Despite his struggles, and his current exhaustion, the noise grows closer and closer. Down the line we can see the gangly limbs of the drill sergeant walking impatiently down the line, stopping at each boy and driving his heavy, sharply-angled, keenly-sharpened metal spade down into their bodies. His bony arms driving it easily, and with measured slowness, through their chests or their throats, sinking into the mud below before it rises back up. The boys moan into the muddy, bloody, unclear water as they sink into the soil and into death. They can only really tell what is going on as the sergeant comes close enough to be caught in their lines of sight which are only straight up or straight out. In their hopelessness they only moan or cry or mutter a few quiet words. As it has grown closer the boy has understood a strange and common refrain, every few boys he hears, I understand now, coming out of the fading throats.
The boy starts to struggle again but he cannot get under the next boy, large and robust, and as he tries and tries to push under him he succeeds on inspiring the boy to come out of the seemingly universal stupor just enough to push him back hard, sending his open mouth down into the mud and water. The drill sergeant’s tall, gangly form grows closer, as do the moans and schinks of the shovel’s work.

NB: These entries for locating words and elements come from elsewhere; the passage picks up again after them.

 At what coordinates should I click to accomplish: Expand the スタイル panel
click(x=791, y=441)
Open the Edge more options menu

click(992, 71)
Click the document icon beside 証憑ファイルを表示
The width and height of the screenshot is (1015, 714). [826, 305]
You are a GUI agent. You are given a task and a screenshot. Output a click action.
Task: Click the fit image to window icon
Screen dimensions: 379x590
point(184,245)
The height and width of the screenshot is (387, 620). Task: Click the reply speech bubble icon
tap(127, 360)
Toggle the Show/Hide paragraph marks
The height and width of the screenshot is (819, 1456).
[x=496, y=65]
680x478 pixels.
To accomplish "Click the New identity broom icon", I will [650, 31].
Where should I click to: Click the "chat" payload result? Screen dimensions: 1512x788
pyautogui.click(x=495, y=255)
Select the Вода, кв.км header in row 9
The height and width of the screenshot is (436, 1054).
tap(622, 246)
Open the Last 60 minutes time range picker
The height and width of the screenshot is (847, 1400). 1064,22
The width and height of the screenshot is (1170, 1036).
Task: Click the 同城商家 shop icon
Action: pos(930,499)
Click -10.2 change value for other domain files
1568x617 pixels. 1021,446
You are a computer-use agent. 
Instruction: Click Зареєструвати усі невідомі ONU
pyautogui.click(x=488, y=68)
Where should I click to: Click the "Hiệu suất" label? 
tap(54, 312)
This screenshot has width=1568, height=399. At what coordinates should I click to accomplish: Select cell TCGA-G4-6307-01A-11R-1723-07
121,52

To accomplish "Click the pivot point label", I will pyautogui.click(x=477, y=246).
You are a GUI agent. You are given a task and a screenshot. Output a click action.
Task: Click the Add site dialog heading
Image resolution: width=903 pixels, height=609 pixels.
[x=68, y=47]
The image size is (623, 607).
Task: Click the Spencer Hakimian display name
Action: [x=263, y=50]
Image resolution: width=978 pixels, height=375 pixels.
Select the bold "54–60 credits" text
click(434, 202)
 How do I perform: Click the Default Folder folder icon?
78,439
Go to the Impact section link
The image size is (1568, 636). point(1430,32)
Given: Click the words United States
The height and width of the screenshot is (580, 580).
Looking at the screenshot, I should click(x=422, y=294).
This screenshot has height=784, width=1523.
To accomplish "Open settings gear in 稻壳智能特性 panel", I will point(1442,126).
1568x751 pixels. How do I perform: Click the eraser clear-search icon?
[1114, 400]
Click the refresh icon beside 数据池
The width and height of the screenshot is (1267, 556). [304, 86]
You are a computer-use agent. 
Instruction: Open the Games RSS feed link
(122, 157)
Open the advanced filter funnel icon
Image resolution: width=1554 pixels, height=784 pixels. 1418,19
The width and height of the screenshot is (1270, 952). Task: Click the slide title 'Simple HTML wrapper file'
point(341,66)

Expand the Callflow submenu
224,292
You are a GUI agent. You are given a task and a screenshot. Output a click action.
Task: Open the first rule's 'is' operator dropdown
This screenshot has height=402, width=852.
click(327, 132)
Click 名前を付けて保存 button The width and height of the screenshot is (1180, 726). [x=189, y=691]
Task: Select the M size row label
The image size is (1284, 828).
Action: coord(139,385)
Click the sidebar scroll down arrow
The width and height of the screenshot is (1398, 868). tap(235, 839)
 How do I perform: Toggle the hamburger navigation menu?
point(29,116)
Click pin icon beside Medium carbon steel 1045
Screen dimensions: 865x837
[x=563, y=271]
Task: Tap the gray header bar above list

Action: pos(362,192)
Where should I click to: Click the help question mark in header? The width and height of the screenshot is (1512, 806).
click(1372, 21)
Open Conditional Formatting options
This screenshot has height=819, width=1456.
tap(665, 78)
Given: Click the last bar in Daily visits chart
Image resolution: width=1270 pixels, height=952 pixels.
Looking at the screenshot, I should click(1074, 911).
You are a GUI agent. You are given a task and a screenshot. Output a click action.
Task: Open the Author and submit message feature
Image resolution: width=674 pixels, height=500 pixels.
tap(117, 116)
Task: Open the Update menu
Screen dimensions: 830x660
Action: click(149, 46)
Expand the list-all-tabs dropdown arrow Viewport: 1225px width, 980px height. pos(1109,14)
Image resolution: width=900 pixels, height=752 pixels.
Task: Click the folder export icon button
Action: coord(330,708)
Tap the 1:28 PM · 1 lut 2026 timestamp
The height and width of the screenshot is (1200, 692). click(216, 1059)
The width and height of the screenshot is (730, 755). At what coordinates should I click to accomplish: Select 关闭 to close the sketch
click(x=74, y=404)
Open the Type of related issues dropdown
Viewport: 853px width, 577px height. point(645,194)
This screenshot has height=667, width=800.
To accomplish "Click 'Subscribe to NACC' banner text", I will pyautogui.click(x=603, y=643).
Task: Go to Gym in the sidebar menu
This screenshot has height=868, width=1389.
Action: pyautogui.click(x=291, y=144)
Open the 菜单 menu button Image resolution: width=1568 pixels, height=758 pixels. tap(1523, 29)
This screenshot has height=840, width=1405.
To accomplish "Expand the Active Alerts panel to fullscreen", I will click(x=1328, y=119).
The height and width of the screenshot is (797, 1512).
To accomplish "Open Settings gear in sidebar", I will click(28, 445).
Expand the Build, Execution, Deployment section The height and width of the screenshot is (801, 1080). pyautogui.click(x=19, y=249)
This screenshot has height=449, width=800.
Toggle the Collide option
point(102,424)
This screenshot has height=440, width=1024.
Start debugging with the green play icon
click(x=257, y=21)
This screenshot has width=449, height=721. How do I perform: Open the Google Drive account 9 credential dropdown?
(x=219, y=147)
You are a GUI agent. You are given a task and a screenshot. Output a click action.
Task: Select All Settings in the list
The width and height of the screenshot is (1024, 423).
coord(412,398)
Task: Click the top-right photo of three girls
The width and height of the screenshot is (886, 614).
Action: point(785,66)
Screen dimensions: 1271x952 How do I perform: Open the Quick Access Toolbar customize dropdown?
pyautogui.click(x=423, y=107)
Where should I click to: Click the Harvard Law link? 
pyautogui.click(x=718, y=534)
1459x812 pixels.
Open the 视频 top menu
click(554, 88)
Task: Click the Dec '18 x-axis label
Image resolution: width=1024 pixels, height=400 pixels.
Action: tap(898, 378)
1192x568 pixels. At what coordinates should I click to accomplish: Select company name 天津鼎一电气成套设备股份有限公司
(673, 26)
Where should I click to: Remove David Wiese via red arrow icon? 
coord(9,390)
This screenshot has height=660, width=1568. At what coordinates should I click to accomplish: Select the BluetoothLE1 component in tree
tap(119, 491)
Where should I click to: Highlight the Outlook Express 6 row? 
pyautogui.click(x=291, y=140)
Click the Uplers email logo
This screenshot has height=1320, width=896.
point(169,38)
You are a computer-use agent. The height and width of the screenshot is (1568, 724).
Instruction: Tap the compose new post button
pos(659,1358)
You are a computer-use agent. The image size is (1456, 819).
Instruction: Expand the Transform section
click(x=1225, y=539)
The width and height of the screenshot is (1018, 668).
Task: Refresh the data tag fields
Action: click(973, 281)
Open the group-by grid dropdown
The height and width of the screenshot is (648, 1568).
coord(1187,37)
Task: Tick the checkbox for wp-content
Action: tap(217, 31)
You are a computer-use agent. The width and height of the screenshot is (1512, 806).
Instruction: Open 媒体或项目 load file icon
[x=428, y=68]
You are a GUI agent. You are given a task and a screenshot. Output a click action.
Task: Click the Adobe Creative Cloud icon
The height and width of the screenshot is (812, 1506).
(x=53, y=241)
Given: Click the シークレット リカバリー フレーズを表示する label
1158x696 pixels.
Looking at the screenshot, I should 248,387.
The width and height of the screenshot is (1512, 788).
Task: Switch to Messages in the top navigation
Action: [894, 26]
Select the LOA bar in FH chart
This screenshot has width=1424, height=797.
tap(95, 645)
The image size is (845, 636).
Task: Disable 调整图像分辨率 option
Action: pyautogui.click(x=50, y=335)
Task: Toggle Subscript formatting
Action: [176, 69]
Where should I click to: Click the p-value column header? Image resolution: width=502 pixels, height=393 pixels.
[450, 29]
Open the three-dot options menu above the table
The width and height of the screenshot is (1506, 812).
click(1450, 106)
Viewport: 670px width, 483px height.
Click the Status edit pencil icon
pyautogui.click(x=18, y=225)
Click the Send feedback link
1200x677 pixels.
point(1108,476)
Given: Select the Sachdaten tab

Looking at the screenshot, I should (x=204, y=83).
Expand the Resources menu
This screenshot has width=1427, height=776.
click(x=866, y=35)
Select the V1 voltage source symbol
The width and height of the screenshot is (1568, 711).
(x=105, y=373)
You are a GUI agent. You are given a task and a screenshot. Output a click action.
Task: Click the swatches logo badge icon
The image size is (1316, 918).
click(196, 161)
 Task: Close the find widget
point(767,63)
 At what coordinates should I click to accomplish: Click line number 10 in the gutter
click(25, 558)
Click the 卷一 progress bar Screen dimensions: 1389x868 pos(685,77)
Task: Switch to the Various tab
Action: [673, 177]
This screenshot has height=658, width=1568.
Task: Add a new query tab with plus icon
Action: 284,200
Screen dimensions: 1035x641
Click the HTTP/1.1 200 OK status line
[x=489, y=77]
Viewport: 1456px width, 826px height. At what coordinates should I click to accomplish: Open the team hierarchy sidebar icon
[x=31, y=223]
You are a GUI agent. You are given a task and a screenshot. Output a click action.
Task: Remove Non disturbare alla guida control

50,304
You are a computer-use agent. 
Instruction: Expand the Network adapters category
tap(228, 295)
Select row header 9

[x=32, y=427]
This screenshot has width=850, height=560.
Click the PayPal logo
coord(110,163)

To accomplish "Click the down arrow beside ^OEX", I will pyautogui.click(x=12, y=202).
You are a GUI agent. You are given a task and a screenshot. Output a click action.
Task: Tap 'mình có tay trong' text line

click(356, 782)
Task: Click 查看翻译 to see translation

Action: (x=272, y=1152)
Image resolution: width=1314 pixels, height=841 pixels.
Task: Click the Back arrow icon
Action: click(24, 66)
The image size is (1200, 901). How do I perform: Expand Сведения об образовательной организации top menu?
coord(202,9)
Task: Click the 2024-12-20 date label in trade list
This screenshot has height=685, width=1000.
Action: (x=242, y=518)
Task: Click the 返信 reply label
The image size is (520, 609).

The boy can sense the movement in his peripheral vision now. He grows quiet and looks as far up to the bright, blue, cloudless sky above. In his gaze he sees the fox, head lifted from its skin-like camouflage form, and in its eyes a terrible unreadable blackness. A blackness in which he sees the reflection of too many other boys making the same mistakes, too many others falling or submitting to the whims of a sergeant. The man grows close enough and the fox flattens its head back down, its fight cannot and will not be lost this day. The boy closes his eyes and breathes deep as he, for the first time that day, feels the warm sun on his face. He feels its pleasure. The lines of his face grow less tight. I understand now, he mutters before the shovel comes down and sends him to his final rest with a long and soft moan.